TO DO: Each line of the data that includes "آلبوم" must be copied.

DATA RECORDS:
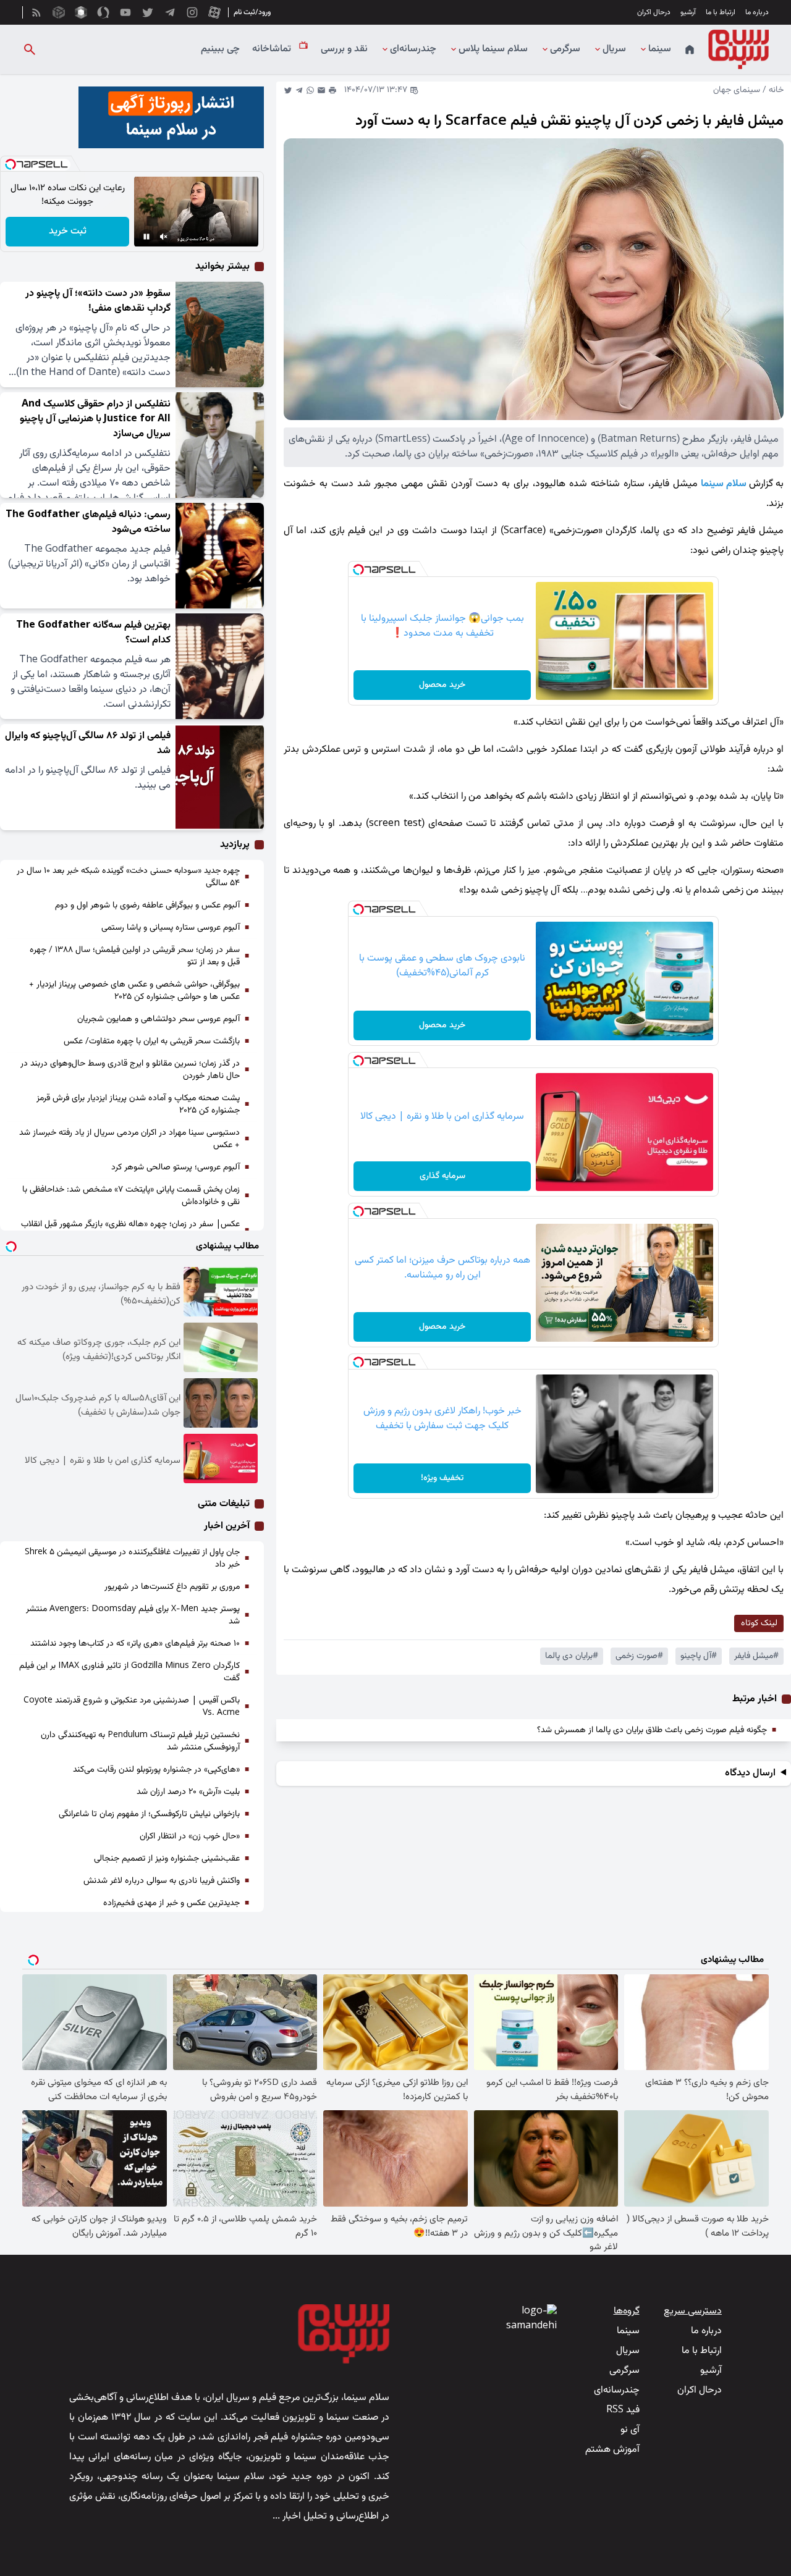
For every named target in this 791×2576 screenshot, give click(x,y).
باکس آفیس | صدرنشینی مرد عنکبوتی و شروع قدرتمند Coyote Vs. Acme (131, 1706)
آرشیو (688, 12)
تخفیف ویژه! (442, 1478)
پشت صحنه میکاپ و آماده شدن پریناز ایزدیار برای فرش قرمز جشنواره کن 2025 (138, 1104)
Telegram (299, 90)
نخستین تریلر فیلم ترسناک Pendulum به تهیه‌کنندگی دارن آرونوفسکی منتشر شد (140, 1741)
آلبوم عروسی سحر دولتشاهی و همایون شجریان (158, 1019)
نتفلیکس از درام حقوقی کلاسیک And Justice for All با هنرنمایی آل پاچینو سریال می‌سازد (95, 419)
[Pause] (146, 236)
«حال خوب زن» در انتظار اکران (190, 1836)
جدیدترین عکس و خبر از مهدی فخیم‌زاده (171, 1903)
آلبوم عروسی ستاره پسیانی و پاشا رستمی (170, 928)
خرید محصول (442, 685)
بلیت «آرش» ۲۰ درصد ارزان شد (188, 1792)
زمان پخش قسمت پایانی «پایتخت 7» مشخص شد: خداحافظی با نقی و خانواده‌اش (131, 1196)
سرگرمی (565, 49)
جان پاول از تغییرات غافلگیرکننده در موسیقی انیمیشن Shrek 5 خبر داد (132, 1558)
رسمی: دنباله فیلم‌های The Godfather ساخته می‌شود (88, 522)
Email (321, 90)
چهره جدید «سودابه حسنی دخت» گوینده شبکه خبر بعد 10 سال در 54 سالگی (128, 877)
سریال (614, 49)
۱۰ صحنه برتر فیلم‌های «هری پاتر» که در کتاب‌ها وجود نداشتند (135, 1644)
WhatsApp (310, 90)
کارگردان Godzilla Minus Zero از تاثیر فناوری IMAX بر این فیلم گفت (129, 1672)
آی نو (630, 2430)
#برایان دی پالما (571, 1656)
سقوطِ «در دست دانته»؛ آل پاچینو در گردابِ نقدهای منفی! (98, 301)
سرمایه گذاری (442, 1176)
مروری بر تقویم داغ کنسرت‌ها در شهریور (172, 1587)
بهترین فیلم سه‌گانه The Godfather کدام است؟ (93, 633)
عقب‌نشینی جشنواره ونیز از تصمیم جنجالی (167, 1859)
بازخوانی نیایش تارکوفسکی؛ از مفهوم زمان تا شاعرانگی (149, 1814)
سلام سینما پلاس (493, 49)
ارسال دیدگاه (750, 1773)
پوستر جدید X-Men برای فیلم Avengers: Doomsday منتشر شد (133, 1615)
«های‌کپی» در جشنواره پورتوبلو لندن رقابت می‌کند (156, 1770)
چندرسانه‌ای (413, 49)
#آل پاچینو (698, 1656)
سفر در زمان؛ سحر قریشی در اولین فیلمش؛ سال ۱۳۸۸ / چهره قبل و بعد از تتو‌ (135, 956)
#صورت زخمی (639, 1656)
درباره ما (757, 12)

ANSWER SPACE:
آلبوم عروسی سحر دولتشاهی و همایون شجریان (158, 1019)
آلبوم عروسی ستاره پسیانی و پاشا رستمی (170, 928)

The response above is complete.